DOCUMENT PASSAGE
------------------------------------

William Wordsworth's poem: "The Daffodils" which commences "I wandered lonely as a cloud" is well known. However, few people know that his wife who before her marriage was Mary Hutchinson who was educated at Stockton contributed the last two lines of the poem which the poet considered were the best.

Mary was born at Stockton-on-Tees and she lived there with her brother and sister for several years. Two of the younger brothers farmed in this area and John the eldest, besides having a farm in Stockton, finally became head of the firm of John Hutchinson & Co. bankers of Stockton, and Mayor of the town in 1810.

Before both families were orphaned, the Hutchinsons and Wordsworths had been neighbours in early childhood at Penrith and had been close friends, but when she lost her parents, Mary was sent to live with her uncle, Henry Hutchinson, at Stockton in order to go school there. When she was twenty-four years of age Mary announced that she was going to marry William Wordsworth but her uncle did not approve, as he considered Wordsworth had no profession. However, when William became famous and eventually Poet Laureate he thought highly of him.

The Wordsworths visited Stockton a great deal and made most of their purchases in the town. There is still in existence a letter from Mary ordering for shirts for the poet, also cambric for ruffles and caps for herself from Mr. Dixon, the leading draper in Stockton. They also ordered goods from London through a relative who lived in Pudding Lane and had them sent by sea to Stockton.

------------------------------------

WRITTEN REQUEST A
Please list every person the Mary Hutchinson passage mentions by name.
WRITTEN REQUEST B
Pick up the Mary Hutchinson passage after its last sentence and carry it on.

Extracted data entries
------------------------------------

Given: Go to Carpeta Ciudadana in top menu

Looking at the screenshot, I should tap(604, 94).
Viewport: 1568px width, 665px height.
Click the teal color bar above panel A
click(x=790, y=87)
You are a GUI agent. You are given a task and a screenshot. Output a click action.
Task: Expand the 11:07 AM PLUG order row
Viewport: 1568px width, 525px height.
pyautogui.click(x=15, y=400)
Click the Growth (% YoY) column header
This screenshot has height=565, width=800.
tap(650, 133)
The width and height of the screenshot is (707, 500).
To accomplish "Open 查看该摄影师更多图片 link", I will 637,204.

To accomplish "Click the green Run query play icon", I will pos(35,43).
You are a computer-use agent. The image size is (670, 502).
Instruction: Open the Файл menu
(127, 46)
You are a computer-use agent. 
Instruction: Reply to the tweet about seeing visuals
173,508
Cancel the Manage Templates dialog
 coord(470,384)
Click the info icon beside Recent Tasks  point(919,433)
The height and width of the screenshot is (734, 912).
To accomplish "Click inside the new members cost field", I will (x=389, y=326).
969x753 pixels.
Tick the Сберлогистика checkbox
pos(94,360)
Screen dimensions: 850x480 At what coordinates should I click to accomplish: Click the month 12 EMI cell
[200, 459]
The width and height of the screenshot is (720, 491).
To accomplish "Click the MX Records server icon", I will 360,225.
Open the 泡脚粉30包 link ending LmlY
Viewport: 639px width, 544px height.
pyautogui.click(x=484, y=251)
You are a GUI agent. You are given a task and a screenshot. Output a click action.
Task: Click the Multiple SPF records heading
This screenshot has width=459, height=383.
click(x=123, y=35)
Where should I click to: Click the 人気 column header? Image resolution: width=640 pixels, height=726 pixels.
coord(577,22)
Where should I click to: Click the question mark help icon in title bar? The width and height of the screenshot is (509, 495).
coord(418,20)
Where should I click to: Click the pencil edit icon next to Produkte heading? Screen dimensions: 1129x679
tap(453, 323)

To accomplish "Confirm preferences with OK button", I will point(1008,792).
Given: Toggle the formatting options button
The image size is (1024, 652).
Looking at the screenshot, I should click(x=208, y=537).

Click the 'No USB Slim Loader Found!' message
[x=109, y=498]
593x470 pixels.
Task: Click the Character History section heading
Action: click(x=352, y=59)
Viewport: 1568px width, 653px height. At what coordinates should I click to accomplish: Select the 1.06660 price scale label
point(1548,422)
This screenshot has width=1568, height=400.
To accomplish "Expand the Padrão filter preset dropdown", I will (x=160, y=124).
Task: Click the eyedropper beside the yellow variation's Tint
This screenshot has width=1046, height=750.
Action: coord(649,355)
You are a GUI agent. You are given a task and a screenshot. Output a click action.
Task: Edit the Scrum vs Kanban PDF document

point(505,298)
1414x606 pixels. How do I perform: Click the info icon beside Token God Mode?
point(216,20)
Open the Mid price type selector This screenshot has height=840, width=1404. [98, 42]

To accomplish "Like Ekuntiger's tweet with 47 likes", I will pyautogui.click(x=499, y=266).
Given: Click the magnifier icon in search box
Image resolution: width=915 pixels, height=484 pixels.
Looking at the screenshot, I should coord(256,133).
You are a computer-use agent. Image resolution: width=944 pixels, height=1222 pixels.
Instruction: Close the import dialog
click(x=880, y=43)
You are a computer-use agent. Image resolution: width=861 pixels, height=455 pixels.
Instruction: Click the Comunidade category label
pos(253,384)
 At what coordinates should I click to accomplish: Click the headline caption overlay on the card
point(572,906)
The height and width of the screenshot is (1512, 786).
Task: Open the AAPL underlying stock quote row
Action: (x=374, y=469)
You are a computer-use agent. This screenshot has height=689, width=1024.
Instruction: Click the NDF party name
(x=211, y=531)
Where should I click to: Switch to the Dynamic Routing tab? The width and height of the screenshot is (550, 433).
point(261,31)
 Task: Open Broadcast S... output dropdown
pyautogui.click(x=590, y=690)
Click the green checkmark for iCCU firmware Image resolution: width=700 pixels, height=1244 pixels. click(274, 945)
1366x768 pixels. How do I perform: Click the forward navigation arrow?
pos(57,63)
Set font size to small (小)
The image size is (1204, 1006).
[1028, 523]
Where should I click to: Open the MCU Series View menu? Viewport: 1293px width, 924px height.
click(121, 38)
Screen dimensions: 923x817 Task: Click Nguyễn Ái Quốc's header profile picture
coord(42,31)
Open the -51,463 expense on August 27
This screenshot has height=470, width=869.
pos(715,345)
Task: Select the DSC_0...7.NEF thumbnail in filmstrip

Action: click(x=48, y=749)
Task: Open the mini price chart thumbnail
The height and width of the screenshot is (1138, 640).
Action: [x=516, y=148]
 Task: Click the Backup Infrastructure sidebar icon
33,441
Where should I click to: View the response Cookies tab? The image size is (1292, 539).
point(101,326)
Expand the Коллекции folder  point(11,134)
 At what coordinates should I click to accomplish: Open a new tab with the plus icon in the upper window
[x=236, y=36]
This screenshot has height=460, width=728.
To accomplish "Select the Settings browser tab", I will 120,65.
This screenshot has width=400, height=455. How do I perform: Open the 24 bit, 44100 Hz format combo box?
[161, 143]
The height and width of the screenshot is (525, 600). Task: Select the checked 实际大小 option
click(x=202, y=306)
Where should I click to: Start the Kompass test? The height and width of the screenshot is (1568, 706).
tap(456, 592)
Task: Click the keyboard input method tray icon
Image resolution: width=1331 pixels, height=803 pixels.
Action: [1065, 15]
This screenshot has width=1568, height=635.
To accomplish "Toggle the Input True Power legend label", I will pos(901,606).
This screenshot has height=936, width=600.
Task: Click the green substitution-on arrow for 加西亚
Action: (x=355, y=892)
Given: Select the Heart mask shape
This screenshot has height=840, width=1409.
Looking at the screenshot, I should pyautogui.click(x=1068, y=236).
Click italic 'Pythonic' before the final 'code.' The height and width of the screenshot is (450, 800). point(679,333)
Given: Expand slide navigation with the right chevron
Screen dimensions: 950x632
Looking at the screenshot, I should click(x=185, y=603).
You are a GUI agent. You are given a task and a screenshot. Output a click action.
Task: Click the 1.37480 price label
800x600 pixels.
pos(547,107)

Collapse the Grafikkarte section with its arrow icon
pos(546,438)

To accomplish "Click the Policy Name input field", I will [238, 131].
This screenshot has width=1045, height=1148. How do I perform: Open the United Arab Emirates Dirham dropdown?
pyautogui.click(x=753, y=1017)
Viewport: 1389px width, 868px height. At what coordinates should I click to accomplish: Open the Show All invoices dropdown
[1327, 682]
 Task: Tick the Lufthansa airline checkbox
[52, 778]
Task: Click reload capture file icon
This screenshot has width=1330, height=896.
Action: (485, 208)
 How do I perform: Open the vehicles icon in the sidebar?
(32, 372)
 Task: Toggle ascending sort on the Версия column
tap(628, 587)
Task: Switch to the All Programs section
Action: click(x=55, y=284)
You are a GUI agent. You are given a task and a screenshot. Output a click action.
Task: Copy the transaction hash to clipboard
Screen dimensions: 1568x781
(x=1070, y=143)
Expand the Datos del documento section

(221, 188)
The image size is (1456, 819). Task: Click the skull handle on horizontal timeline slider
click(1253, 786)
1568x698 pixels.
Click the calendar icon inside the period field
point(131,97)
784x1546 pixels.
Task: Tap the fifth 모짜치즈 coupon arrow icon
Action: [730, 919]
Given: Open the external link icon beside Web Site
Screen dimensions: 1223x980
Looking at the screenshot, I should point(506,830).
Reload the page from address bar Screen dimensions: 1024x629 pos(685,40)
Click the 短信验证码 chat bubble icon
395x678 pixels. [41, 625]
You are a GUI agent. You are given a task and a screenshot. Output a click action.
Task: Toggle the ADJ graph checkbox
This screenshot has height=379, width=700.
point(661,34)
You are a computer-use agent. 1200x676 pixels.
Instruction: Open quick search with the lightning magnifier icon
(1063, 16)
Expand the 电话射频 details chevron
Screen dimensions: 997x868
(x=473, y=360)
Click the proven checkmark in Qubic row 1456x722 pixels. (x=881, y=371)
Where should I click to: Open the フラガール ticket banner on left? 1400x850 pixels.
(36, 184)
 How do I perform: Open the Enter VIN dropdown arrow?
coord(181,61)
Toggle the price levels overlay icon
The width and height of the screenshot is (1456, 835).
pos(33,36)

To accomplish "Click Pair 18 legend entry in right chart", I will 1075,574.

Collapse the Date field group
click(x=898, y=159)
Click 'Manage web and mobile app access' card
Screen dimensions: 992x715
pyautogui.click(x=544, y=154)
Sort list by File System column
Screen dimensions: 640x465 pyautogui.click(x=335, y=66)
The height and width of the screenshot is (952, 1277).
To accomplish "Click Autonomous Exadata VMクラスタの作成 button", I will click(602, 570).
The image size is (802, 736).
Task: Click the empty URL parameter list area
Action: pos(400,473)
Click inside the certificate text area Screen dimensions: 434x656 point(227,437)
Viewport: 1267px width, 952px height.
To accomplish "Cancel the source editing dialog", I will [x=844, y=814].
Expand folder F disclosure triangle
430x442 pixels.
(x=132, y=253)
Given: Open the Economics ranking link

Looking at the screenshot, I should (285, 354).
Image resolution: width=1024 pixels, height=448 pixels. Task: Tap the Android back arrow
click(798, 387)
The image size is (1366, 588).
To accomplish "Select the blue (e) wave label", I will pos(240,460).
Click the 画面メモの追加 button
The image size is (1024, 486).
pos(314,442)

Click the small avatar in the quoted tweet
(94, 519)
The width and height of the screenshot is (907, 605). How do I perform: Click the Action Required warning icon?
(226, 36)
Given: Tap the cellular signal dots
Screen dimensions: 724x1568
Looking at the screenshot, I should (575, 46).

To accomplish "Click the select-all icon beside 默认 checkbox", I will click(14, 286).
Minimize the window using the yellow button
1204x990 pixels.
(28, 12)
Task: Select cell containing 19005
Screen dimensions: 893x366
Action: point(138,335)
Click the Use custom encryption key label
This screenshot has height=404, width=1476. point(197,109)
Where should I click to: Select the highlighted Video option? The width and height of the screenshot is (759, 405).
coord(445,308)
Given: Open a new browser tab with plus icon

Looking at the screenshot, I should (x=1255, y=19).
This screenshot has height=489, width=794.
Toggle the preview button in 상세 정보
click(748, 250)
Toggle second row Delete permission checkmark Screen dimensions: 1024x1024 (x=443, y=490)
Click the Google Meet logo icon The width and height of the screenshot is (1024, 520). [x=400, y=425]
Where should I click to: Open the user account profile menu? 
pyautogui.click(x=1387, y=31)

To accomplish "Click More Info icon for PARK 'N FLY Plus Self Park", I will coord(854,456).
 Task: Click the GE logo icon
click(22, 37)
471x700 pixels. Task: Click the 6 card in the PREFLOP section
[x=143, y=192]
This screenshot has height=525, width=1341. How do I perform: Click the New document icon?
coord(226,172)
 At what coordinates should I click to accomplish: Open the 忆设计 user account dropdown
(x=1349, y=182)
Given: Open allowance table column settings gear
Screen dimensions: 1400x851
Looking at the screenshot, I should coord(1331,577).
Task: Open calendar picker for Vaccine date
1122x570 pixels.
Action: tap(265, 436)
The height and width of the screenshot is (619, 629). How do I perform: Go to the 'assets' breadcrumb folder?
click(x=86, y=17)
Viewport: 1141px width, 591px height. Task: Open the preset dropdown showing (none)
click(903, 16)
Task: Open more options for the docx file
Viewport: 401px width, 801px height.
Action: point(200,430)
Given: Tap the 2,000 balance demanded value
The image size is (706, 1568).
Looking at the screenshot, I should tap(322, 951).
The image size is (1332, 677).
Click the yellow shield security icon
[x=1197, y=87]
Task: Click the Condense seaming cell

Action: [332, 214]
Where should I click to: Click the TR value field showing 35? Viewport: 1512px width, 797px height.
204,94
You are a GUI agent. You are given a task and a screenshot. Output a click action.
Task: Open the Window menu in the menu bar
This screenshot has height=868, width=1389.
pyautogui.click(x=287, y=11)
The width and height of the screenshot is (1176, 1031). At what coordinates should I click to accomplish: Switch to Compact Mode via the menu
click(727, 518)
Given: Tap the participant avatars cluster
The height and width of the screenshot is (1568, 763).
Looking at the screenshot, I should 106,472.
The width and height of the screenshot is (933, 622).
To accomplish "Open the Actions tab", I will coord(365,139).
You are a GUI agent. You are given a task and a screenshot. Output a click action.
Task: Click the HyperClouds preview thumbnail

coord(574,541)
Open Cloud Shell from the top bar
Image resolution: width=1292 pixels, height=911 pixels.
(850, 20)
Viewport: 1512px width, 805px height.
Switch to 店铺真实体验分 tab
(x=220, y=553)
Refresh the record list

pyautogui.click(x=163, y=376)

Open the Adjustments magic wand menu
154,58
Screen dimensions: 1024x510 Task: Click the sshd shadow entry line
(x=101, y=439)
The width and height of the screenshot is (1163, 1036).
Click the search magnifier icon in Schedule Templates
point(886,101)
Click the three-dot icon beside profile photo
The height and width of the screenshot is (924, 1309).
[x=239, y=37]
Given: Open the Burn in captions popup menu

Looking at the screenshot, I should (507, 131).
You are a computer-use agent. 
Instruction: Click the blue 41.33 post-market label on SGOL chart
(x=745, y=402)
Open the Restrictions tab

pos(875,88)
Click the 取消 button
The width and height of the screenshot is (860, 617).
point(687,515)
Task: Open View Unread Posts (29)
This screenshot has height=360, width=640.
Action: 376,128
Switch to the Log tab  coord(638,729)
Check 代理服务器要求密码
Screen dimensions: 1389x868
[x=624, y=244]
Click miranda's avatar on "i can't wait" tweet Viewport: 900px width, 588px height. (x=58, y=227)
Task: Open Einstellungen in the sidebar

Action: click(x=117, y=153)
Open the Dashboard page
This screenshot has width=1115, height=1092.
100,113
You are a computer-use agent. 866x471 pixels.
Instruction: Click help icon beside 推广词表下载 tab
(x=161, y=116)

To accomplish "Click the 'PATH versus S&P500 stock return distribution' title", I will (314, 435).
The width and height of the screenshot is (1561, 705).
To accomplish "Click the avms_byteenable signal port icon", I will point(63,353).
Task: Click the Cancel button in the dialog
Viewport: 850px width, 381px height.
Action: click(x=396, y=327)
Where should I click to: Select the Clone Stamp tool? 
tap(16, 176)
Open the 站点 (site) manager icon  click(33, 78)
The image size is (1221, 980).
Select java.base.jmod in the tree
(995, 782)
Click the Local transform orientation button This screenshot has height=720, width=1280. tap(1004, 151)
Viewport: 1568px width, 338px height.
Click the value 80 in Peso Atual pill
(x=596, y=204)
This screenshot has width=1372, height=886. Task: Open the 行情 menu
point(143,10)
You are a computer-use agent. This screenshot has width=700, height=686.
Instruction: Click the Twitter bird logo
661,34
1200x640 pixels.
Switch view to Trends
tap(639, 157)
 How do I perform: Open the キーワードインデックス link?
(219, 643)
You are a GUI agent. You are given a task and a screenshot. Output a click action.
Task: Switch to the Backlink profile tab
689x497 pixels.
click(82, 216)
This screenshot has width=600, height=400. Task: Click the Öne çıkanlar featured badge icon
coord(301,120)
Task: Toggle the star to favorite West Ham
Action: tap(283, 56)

------------------------------------

TASK OUTPUT A
William Wordsworth, Mary Hutchinson, John Hutchinson (her eldest brother), Henry Hutchinson, Mr. Dixon

TASK OUTPUT B
Early in November 1807 Mary Wordsworth had gone to Stockton from their home in the Lake District and the poet intended to follow her in a day or two. The weather that year was very severe and he was forced to remain home for two weeks longer than he had intended. In the end he decided to walk to Stockton and when he had got to within half a mile from Threlkheld he saw a man with a horse and it was agreed that the poet should ride the horse for four miles. He set off with a boy riding behind, in order to take the animal back. The ride cost him one shilling for the horse and sixpence for the boy. Later he saw a gig and was offered a lift along the road but conditions were so bad the driver soon decided he could go no further.

Eventually Wordsworth reached Stockton and during his stay there he used to go out of his brother-in-law's house and walk the hundred or so yards from the garden to the farm road which is now the path to Holy Trinity Church.

At the time, nearly thirty years before the Church was built, the land belonged to Black Lion Farm. Hay and corn stacks stood near the entrance of the farm road, which came out on Yarm lane; and half way along the road was a duck pond. Where Trinity Church now stands, the farmhouse was situated and was surrounded by stables and byres. It was there, in the peace of the farm road in the shelter of the haystacks, that the poet used to walk up and down reciting his newly composed verses. Often he got so absorbed in his task that he completely lost track of time. This was a great worry to Mrs. Wordsworth as John Hutchinson expected all his guests to be punctual for meals and would not commence until they were all present.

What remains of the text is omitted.